- LESETEXT -
☆ ☆ ☆

# Kunststoffteich hat ein kleines Loch



## Teichforum.info (19. Aug. 2004)

Ich habe jetzt meinen Kunststoffteich seit ca. 5 Jahren und hab ihn gleich zu beginn irgendwie schlecht eigegraben, so dass sich eine Wand etwas verzogen hat und sich eine ecke gebildet hat (was kein Problem wäre) aber jetzt gibt es an dieser Stelle ein kleines Loch und jetzt möchte ich fragen, wie ich das reparieren kann.


----------



## Teichforum.info (19. Aug. 2004)

hallo,
aus welchem material ist denn dein teich? pvc, pe ...??


----------



## Teichforum.info (19. Aug. 2004)

pvc


----------



## Teichforum.info (19. Aug. 2004)

grundsätzlich freuen wir uns immer wenn wir einen namen lesen dürfen - herr agz wirkt so unpersönlich - desweiteren ist es die top krönung der höflichkeit wenn menschen noch angesprochen werden - und stell dir vor - 90 % aller user sind menschen   

pvc kann mann mit z.b. tangit von henkel kleben


----------



## Teichforum.info (19. Aug. 2004)

@juergen:

viele sind nur auf der durchreise (die kurze schnelle information)

manche bleiben .....  mal sehen   

herr agz,

juergen hat recht wenn es sich um ein pvc becken handelt lässt sich sowas mit tangit gleben. denke ein stück pvc folie mit dem becken verkleben und gut ist.


----------



## Teichforum.info (19. Aug. 2004)

*A*nne*G*ret *Z*ambo - könnte doch auch sein :razz:


----------

☆ ☆ ☆

- Einträge zum Auffinden von Texten und Elementen -
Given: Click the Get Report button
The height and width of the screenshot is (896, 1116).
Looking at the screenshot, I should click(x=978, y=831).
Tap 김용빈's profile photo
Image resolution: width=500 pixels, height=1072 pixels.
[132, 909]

☆ ☆ ☆

- AUFGABE UND ANFORDERUNGEN -
Beantworten Sie anhand des Lesetextes die folgenden Fragen:
1. Seit wie vielen Jahren ungefähr ist der Kunststoffteich vorhanden?
2. Aus welchem Material besteht der Teich?
3. Mit welchem Produkt lässt sich PVC laut dem Lesetext kleben?

- LÖSUNG IM FOLGENDEN -
1. Seit ca. 5 Jahren.
2. Aus PVC.
3. Mit Tangit von Henkel.